Demain matin, la commission des lois de l'Assemblée examinera le projet de loi sur "le droit au retour" des ministres. De toute la réforme des institutions votée le 21 juillet, c'est le morceau que les politiciens ont le plus apprécié. En deux mots: tous les ministres qui ont laissé tomber leur siège de député pour entrer au gouvernement le retrouveront désormais automatiquement, à la seconde où ils seront expulsés de leur cabinet.

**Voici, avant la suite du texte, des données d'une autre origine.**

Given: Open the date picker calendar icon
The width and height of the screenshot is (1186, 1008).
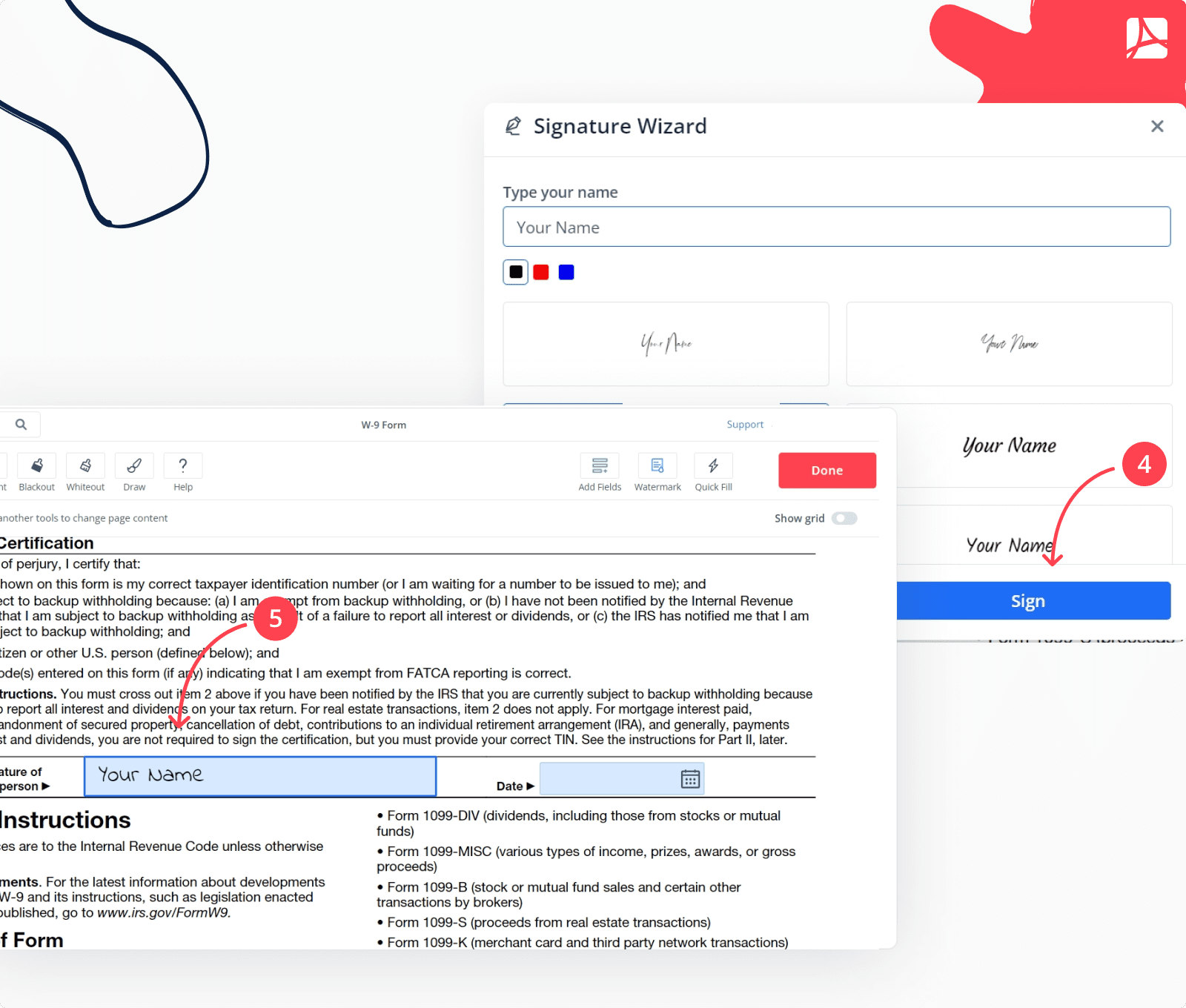Looking at the screenshot, I should tap(689, 778).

Demain matin, la commission des lois de l'Assemblée examinera le projet de loi sur "le droit au retour" des ministres. De toute la réforme des institutions votée le 21 juillet, c'est le morceau que les politiciens ont le plus apprécié. En deux mots: tous les ministres qui ont laissé tomber leur siège de député pour entrer au gouvernement le retrouveront désormais automatiquement, à la seconde où ils seront expulsés de leur cabinet. Pour Nadine Morano (à la Famille), Nathalie Kosciusko-Morizet (à l'Ecologie) ou Hervé Novelli (au Commerce), c'est du pain béni, un parachute doré. Le suppléant auquel ils avaient cédé leur place dans l'hémicycle devra, le jour J, décamper.

 

 

Mais une exception a été bizarrement glissée dans le projet de loi, une petite phrase mijotée pendant l'été: elle prévoit qu'un ministre pourra, par une lettre adressée au bureau de l'Assemblée nationale, renoncer à son "come-back" et laisser sa doublure occuper définitivement la place. Une folie, en vérité, quand on connaît le montant des indemnités versées aux députés: 7.000 euros bruts mensuels, sans obligation de présence en séance... Qui voudrait les lâcher?

 

Cet alinéa, dicté par l'Elysée, ne vise en réalité qu'un ministre -ou plutôt qu'un suppléant: il n'était pas question que l'ultrasarkozyste député Frédéric Lefebvre, qui a remplacé André Santini lors de la nomination de celui-ci au poste de secrétaire d'Etat à la Fonction publique en 2007, soit contraint de déguerpir du Palais-Bourbon lors d'un prochain remaniement ministériel.

 

Il fallait sauver ce porte-flingue de l'Elysée dans l'hémicycle, aujourd'hui porte-parole de l'UMP -après deux décennies de bons et loyaux services dans l'entourage proche de Nicolas Sarkozy. Le centriste André Santini aura donc le "droit" d'écrire au bureau de l'Assemblée pour renoncer à son siège... A n'en pas douter, il y sera encouragé.

 

Rappelons juste quelques-unes des œuvres "indispensables" accomplies par le député Lefebvre ces derniers mois:


• un amendement allégeant les règles anti-concentration pour les chaînes de la TNT, véritable cadeau à Lagardère, Bouygues et Bolloré
• l'animation d'un club parlementaire sur l'avenir de l'audiovisuel, où les députés ont pu phosphoré avec des représentants de TF1 sur la fin de la publicité à France Télévisions
• une véritable campagne contre les journalistes de l'AFP (Agence-France-Presse), accusés de partialité parce qu'ils rechignaient à reprendre tous ses communiqués
• des attaques contre les réseaux d'aide aux sans-papiers, dont les «provocations» auraient entraîné l'incendie du centre de rétention de Vincennes...

• etc...

 

A l'Assemblée, Frédéric Lefebvre nous aurait effectivement manqué.